Coronavirus stimulus money purportedly went to some healthcare providers facing criminal inquiries
Some former federal prosecutors said weeding out such providers would not have been difficult
The federal government’s efforts to quickly inject trillions into the U.S. economy amid the coronavirus pandemic included $30 billion to qualified healthcare providers that purportedly went to some companies and people facing civil or criminal fraud investigations.
The qualified healthcare providers were those that billed Medicare last year, according to Reuters, which first reported the purported misuse, based on interviews with defense lawyers and others representing more than a dozen firms and people facing such inquiries.
However, the wire service acknowledges that it was unable to independently determine how much of the stimulus payments went to entities and individuals involved in civil and criminal actions with Medicare.
The Department of Health and Human Services, which sent the payments, told Reuters it transmitted funds to all medical providers who submitted billings in 2019 to Medicare, the federal health insurance program for elderly and disabled Americans, unless they had already been excluded from participating.
Katherine Harris, a spokeswoman for the HHS Office of the Inspector General, said her office oversees the program but declined to comment on the specific distribution of funding, according to the wire service.
Reuters reports seeing an email to funding recipients in which HHS asks providers to sign a document acknowledging they have been or will be treating patients suffering from COVID-19, the disease caused by the new coronavirus.
If providers do not respond within 30 days, HHS said it will assume they have accepted the government’s terms and conditions, the wire service reports.
The funds came from the $2.3 trillion CARES Act passed by Congress.

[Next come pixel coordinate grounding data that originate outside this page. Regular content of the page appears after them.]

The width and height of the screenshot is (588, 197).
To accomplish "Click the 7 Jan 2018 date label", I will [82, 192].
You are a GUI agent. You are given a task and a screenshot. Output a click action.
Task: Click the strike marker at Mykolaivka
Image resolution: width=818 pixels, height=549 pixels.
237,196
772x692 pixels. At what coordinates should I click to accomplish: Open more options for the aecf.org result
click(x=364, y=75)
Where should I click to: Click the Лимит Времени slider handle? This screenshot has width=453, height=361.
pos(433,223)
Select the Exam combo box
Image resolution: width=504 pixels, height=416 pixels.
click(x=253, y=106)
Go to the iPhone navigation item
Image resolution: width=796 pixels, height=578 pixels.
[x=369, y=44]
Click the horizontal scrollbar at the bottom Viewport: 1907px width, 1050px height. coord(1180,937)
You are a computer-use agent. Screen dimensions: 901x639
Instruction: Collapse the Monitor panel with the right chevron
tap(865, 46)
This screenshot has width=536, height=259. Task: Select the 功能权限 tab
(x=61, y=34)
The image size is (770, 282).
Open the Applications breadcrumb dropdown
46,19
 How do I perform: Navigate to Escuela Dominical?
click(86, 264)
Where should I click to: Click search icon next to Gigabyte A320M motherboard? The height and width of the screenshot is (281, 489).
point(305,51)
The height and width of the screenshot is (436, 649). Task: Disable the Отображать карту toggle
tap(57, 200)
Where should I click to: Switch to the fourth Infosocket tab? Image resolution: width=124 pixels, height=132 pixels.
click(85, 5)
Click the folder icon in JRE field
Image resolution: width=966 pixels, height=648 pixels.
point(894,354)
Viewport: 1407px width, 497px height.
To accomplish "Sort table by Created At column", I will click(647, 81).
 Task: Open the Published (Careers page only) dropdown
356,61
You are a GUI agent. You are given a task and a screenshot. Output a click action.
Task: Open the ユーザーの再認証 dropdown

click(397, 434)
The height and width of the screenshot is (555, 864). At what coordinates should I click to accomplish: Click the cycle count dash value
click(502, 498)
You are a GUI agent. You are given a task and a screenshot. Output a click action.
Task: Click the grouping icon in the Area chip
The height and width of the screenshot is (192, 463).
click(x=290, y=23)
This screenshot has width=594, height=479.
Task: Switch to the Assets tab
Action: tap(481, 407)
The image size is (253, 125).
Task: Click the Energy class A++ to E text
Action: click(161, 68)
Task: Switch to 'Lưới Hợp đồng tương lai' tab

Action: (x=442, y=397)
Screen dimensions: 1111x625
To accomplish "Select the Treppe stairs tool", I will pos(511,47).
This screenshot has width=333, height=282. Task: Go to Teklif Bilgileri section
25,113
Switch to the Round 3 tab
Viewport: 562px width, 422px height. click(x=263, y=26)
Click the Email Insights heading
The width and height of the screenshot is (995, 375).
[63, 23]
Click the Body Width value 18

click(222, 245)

Unlike money in that package for small businesses and that requires companies to apply, some of the healthcare funding was initiated by the Department of Health and Human Services and arrived unexpectedly in the bank accounts of many healthcare providers, according to the wire service.
Reuters interviewed six defense lawyers and others representing roughly a dozen healthcare providers facing civil or criminal inquiries who received the money.
Some former federal prosecutors said it would not have been difficult for HHS to weed out such providers.
“If fraudulent providers, either convicted or under investigation, are receiving CARES Act bail-outs automatically, without any vetting, then shame on the government,” said Paul Pelletier, one former prosecutor.
Defense lawyers pointed out to Reuters that people charged with crimes are innocent until proven guilty, and they are not usually barred from billing Medicare until well after they are convicted of a crime. People facing criminal healthcare charges usually agree to stop billing Medicare as a condition of their bond, they also said.